▸ Required action
Lines from the one holding "Given: Collapse the" through the end of the entries, inclusive, form the whole output; reproduce them exactly and omit pictures.

** Opening Material supplied block **

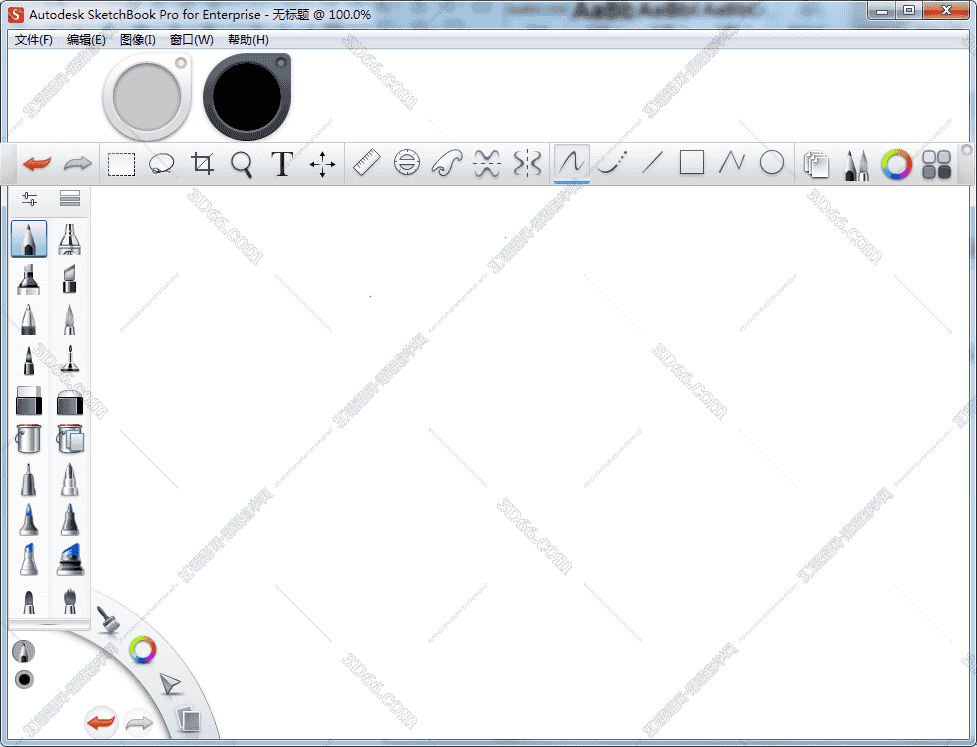
Task: Select the Zoom magnifier tool
Action: click(x=241, y=162)
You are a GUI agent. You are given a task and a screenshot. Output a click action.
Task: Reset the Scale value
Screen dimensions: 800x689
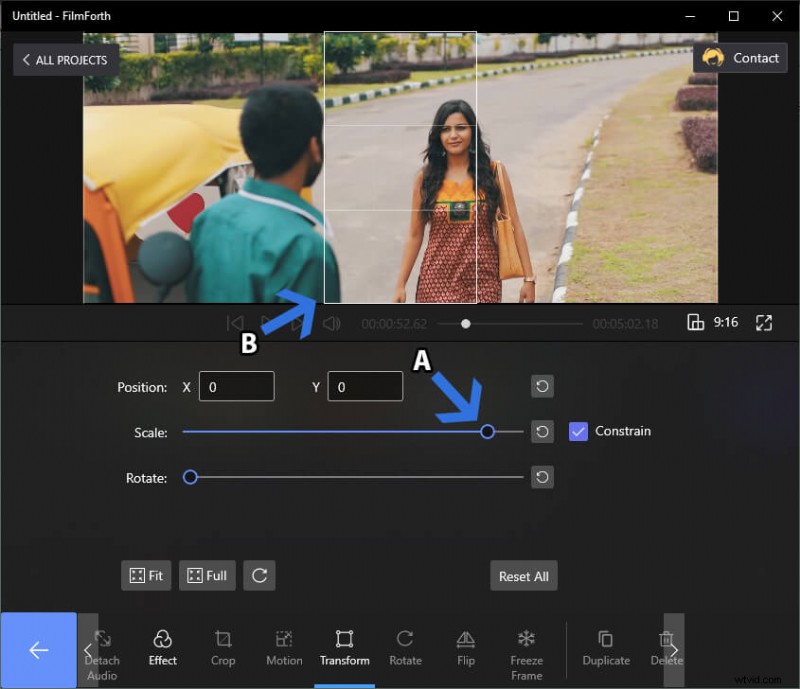coord(542,431)
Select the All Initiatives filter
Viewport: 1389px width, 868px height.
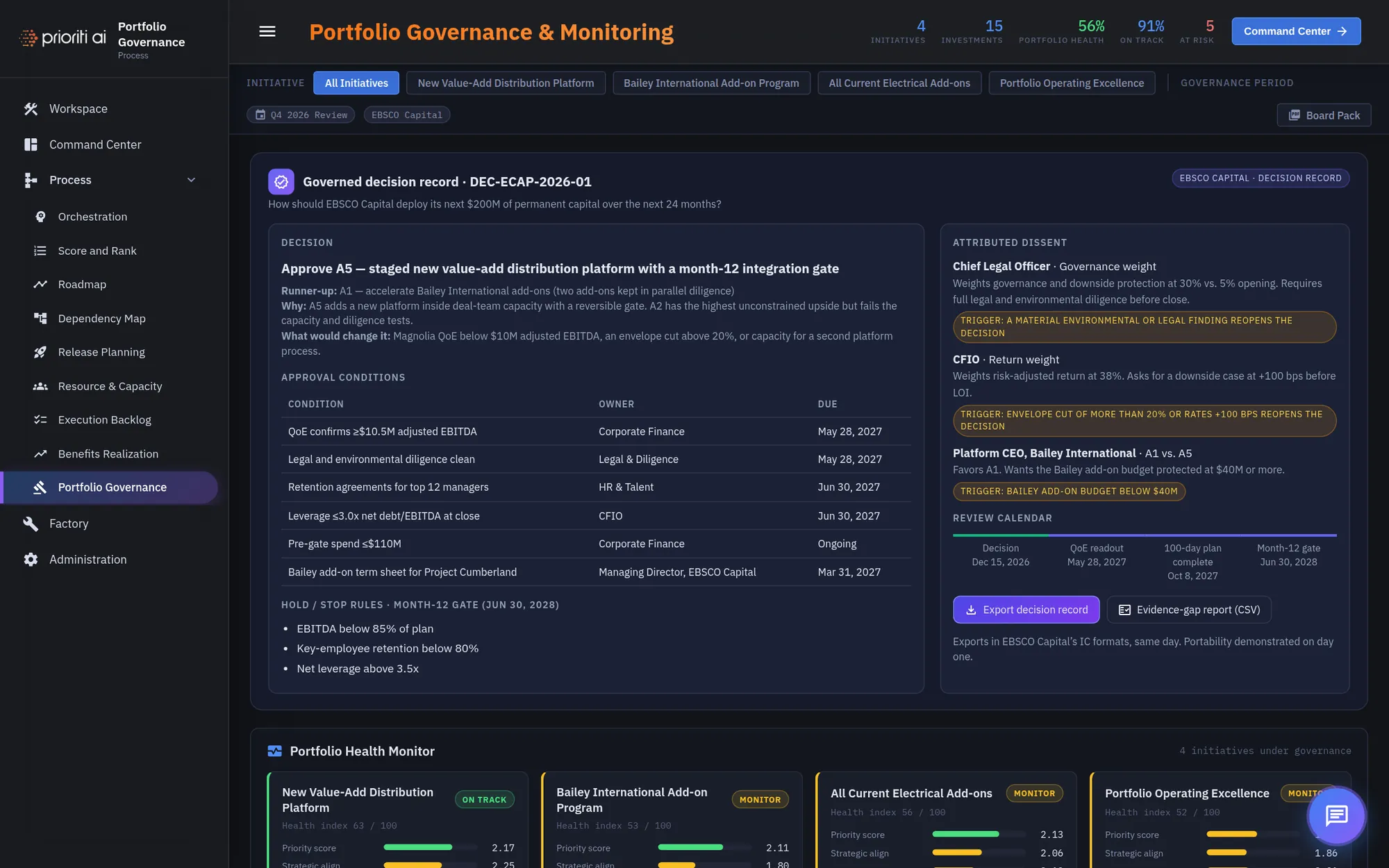coord(356,83)
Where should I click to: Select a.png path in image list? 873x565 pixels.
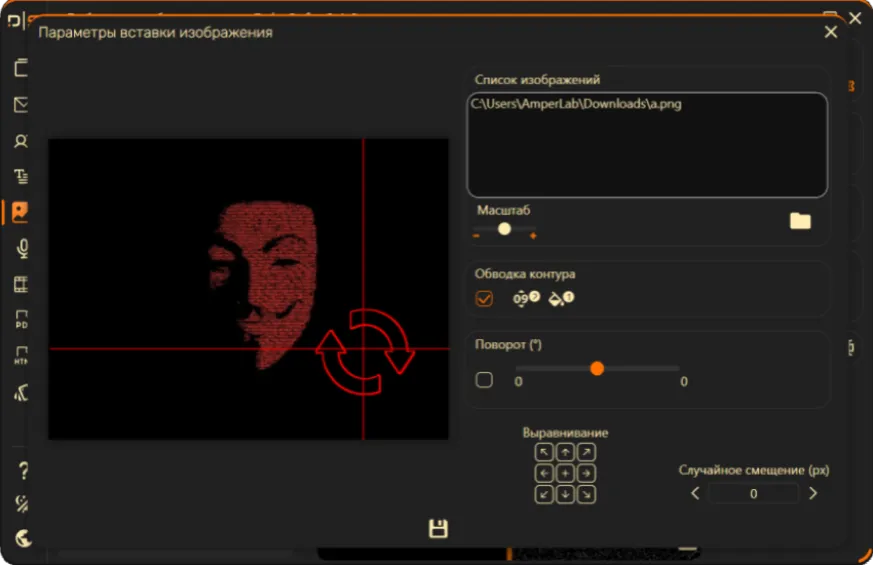click(576, 104)
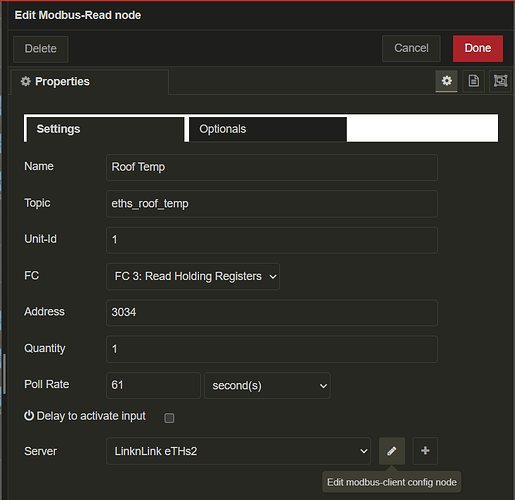
Task: Add new modbus-client server with plus icon
Action: point(425,451)
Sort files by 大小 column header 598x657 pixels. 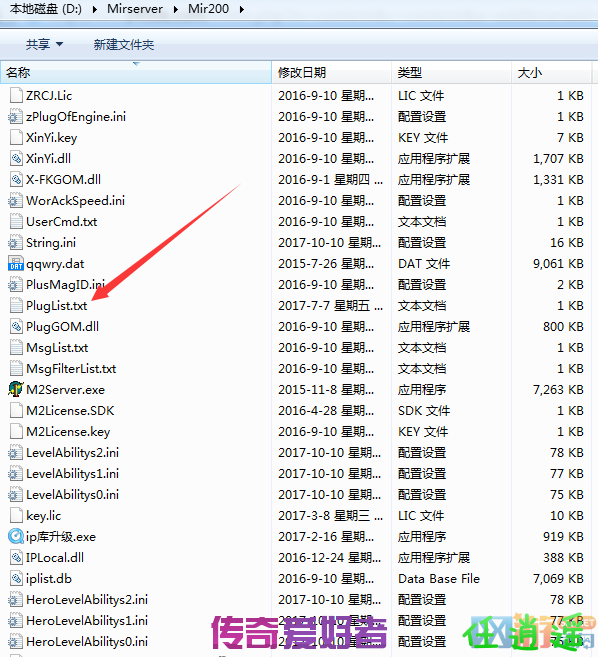tap(551, 72)
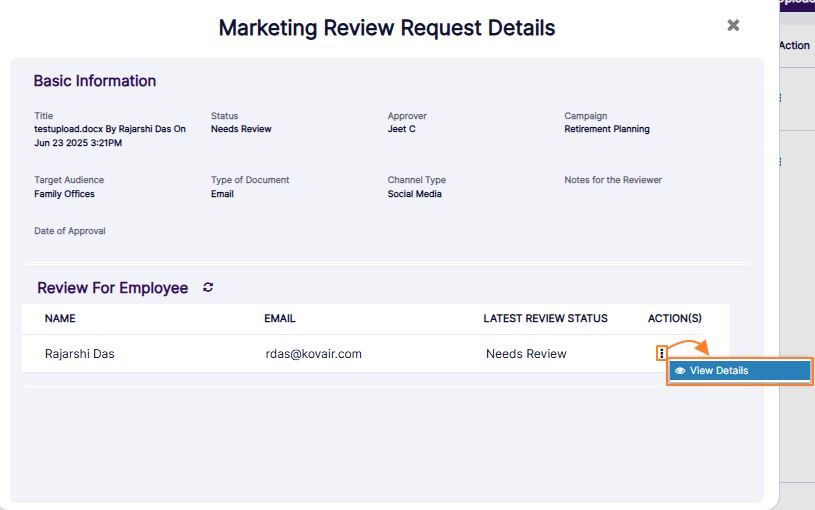Click the rdas@kovair.com email address

click(313, 354)
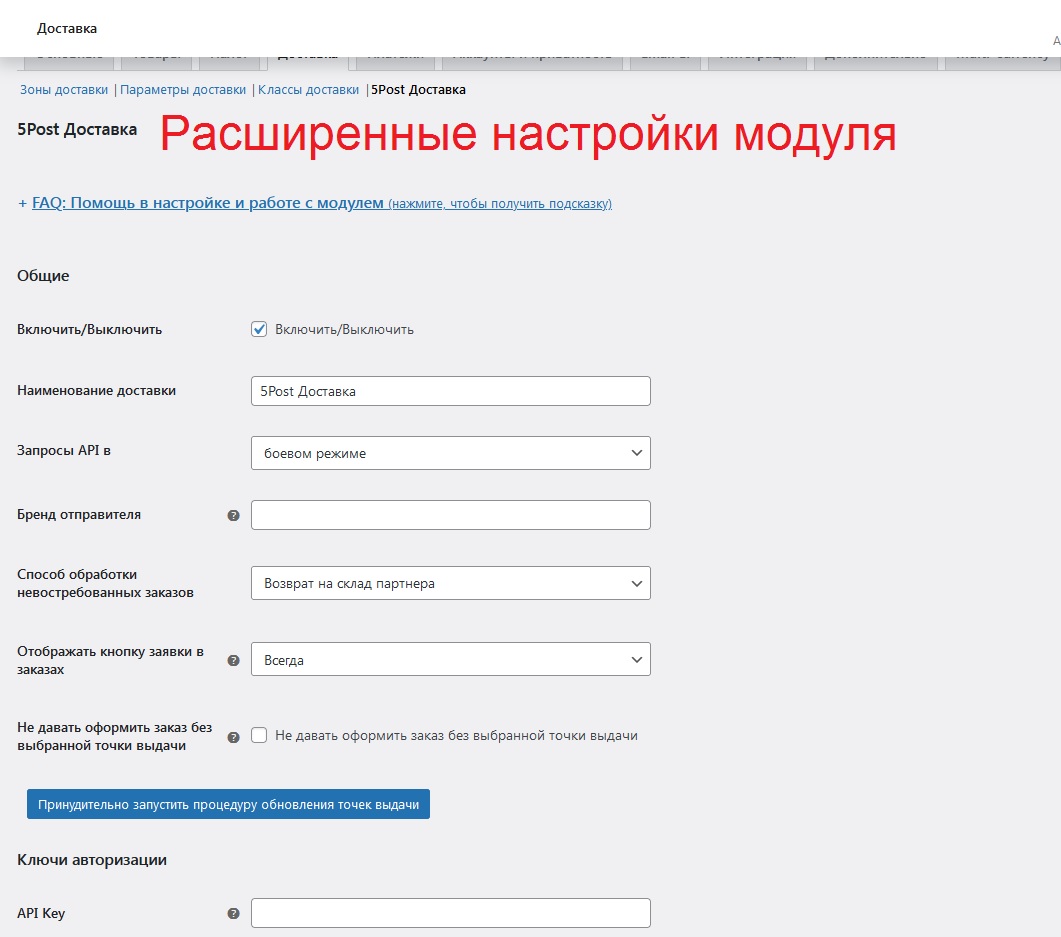Enable Не давать оформить заказ без точки checkbox
The height and width of the screenshot is (937, 1061).
coord(259,735)
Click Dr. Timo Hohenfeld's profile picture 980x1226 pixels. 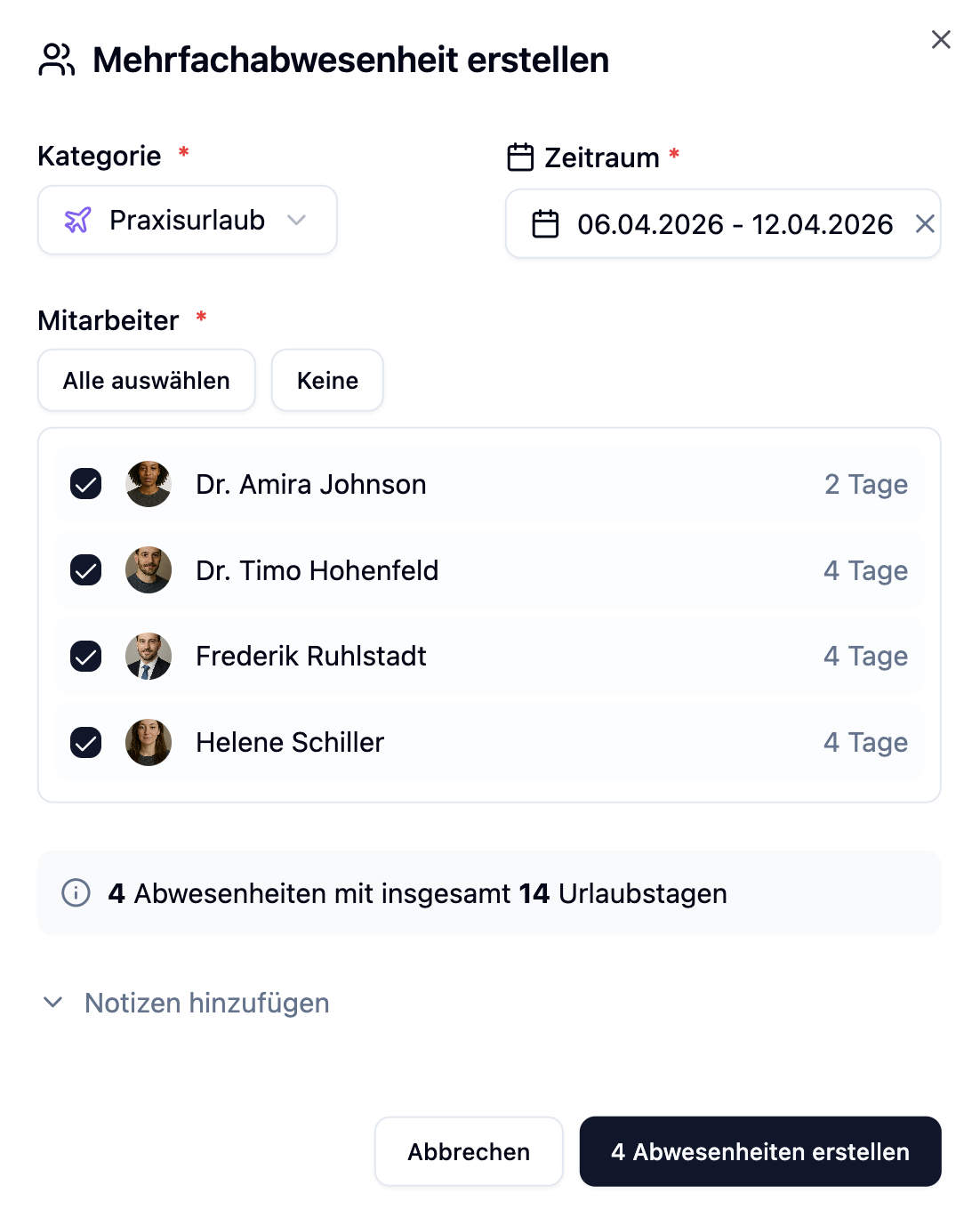pos(149,570)
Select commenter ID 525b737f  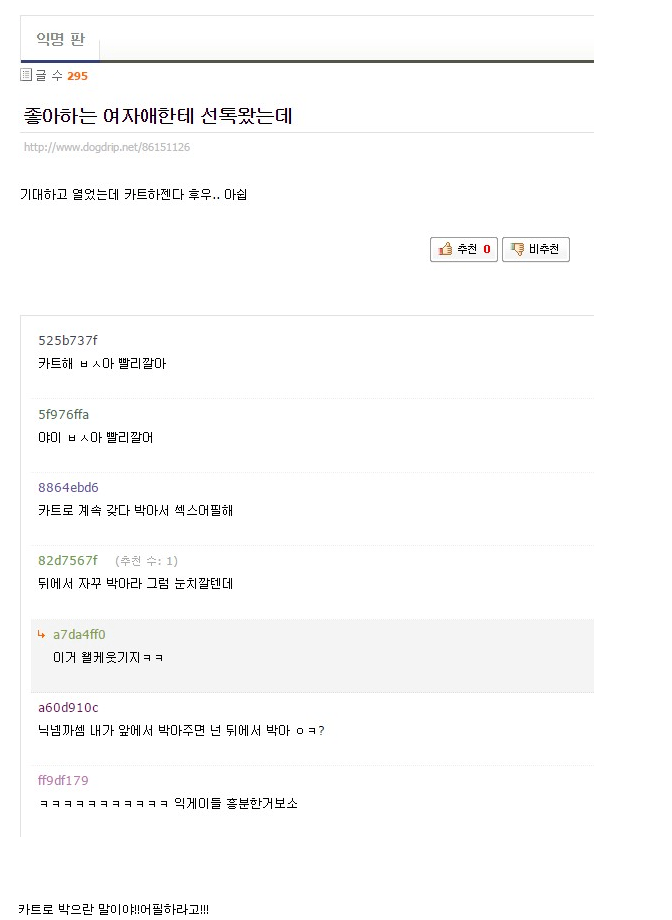[x=68, y=341]
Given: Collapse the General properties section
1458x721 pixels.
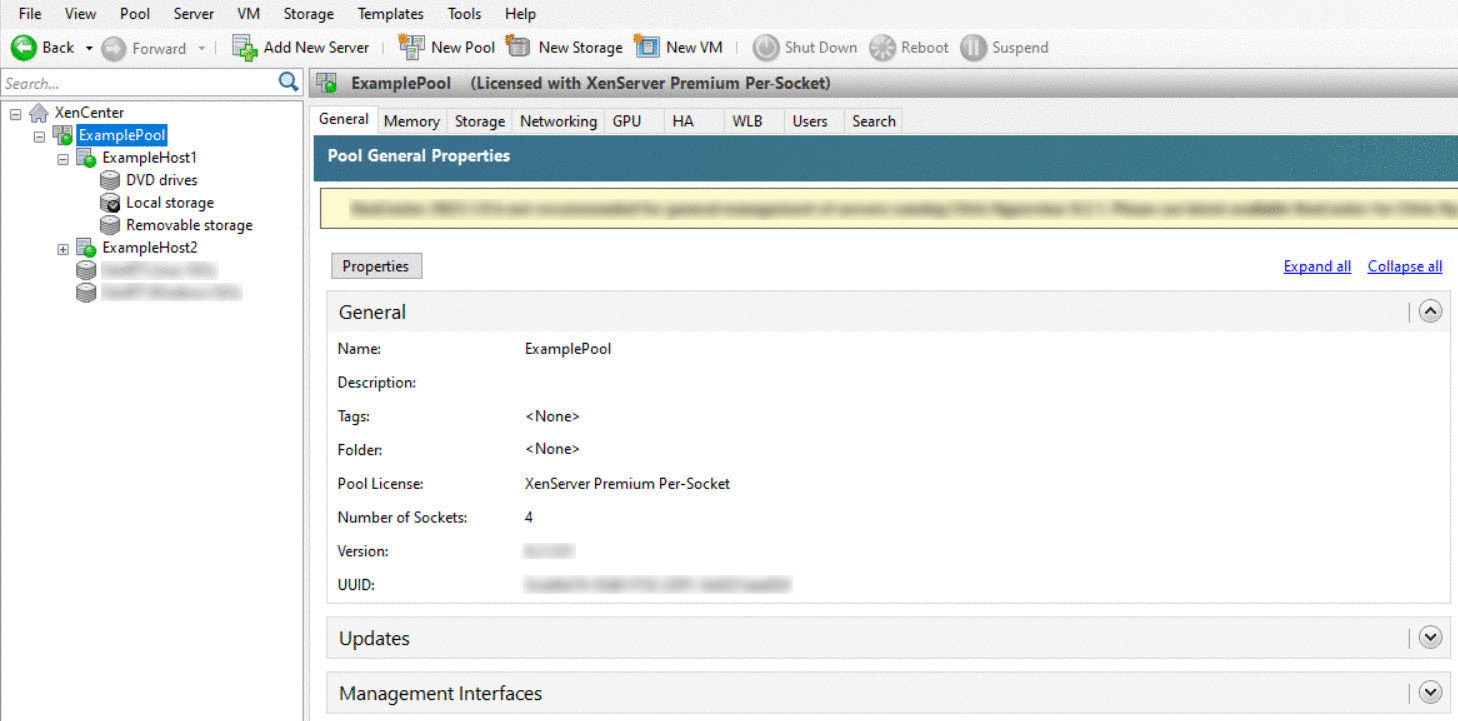Looking at the screenshot, I should coord(1430,311).
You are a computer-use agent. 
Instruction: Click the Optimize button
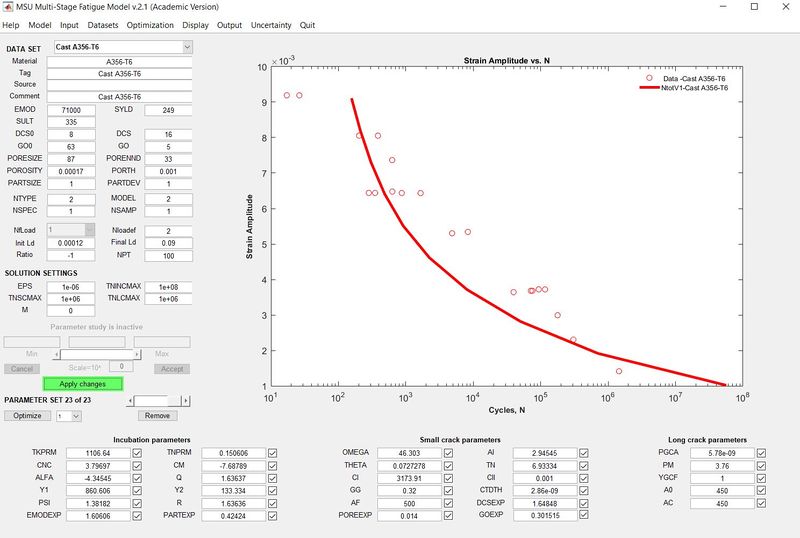point(27,415)
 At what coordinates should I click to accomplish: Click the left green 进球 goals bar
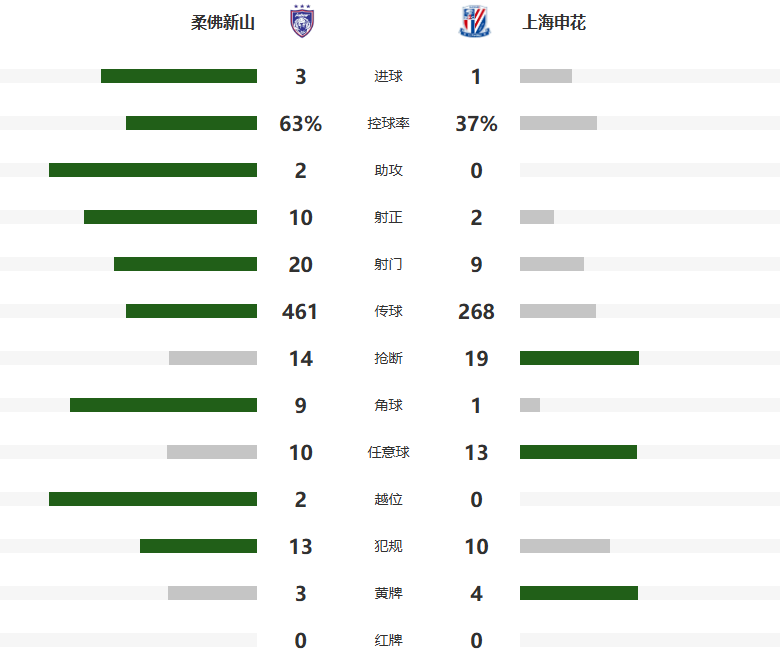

** Closing Material supplied block **

▸ Answer section
Given: Collapse the General properties section
1458x721 pixels.
Looking at the screenshot, I should coord(1430,311).
You are a computer-use agent. 
Instruction: Click the Optimize button
point(27,415)
 At what coordinates should I click to accomplish: Click the left green 进球 goals bar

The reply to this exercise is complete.